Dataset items

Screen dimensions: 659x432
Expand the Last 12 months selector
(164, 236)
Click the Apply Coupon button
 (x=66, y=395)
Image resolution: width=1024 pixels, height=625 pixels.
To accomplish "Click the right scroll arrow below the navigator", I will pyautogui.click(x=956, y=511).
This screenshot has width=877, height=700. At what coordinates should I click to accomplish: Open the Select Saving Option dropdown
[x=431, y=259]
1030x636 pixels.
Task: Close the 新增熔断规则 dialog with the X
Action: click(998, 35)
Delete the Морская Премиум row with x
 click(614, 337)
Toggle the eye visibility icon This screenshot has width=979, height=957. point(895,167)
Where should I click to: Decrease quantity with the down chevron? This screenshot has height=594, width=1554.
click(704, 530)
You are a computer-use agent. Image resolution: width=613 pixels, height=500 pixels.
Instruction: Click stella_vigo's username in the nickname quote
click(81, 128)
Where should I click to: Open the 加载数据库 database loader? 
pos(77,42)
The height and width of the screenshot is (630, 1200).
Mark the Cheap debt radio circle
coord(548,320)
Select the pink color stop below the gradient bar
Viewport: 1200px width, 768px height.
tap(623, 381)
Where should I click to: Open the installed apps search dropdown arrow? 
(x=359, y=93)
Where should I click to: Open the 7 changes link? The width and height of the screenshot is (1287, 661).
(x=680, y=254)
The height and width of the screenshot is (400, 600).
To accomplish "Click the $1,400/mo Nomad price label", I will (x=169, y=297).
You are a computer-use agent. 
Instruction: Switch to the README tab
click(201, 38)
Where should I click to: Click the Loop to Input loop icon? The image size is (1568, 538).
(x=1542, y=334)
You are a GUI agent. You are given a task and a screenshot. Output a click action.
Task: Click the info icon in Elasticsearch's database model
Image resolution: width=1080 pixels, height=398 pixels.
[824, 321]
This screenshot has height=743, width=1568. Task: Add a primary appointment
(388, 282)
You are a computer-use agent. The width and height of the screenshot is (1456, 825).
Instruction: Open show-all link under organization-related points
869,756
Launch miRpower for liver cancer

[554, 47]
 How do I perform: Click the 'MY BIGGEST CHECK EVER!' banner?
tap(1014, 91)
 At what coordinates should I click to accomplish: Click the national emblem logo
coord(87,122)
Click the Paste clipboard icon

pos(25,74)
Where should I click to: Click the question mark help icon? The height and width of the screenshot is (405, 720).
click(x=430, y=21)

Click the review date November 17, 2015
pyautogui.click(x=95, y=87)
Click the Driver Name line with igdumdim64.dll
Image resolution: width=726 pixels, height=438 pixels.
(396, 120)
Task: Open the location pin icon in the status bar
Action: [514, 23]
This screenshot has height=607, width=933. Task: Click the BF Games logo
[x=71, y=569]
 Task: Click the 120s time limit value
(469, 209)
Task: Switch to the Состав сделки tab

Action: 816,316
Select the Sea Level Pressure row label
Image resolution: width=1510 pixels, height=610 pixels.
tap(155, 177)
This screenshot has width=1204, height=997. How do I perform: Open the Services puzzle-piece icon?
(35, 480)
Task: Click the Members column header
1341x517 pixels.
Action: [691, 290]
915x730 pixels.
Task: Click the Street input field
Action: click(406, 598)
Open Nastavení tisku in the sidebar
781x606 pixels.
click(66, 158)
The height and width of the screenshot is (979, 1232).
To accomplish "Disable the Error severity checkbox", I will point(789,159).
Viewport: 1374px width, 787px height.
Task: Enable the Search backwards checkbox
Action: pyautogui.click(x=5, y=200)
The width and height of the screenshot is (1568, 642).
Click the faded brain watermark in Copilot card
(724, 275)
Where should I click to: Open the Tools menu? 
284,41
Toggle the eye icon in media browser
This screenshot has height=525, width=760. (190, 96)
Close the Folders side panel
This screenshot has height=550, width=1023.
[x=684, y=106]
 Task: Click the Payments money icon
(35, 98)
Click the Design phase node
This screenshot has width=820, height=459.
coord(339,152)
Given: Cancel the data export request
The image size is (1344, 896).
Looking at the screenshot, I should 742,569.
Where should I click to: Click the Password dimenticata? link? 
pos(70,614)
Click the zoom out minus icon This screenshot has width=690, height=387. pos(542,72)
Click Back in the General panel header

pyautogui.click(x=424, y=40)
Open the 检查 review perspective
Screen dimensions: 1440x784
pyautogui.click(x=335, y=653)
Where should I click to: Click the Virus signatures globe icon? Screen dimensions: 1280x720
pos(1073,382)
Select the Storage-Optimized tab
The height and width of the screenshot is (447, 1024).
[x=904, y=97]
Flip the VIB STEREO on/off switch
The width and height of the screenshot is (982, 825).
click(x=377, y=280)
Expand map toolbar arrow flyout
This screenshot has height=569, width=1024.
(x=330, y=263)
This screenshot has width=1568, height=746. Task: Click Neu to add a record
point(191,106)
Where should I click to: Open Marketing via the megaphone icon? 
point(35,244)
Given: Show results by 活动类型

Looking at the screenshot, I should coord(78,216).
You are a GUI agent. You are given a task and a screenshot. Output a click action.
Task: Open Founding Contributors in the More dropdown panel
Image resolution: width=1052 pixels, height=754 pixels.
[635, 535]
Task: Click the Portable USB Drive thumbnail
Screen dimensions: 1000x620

• Activity:
Throughout the data above, find each line that includes the string "below"; state only how many there are.

• Your response:
2